Task item » Within the entries below, how many lines carry the word "Expand"? State the number and stop.

--- Records supplied Enclosed Below ---

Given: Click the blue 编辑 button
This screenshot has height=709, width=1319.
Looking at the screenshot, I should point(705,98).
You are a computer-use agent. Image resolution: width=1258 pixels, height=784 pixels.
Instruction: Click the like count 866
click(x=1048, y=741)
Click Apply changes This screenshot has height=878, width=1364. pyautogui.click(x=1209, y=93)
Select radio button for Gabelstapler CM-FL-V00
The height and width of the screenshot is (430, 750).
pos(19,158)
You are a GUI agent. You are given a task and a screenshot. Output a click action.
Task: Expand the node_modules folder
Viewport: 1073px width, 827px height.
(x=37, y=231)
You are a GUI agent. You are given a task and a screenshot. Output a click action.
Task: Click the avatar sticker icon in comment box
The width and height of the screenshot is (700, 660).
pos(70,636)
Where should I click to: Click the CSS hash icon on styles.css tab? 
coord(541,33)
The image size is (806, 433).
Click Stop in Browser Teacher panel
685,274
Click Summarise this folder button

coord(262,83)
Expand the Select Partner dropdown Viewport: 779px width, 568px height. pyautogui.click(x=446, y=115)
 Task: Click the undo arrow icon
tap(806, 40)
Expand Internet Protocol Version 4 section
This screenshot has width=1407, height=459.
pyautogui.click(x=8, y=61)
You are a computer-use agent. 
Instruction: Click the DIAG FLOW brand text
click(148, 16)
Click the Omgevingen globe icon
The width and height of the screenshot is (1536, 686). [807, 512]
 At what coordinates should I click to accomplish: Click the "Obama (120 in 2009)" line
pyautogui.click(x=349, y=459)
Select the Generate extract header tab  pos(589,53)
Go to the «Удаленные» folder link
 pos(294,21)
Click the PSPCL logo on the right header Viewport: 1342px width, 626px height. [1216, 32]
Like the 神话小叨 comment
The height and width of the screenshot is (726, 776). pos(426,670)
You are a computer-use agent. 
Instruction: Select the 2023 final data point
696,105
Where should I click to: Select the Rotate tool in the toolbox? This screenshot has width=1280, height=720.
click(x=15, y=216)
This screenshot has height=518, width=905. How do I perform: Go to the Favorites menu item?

--- End of Enclosed Records supplied ---

Result of this task » 3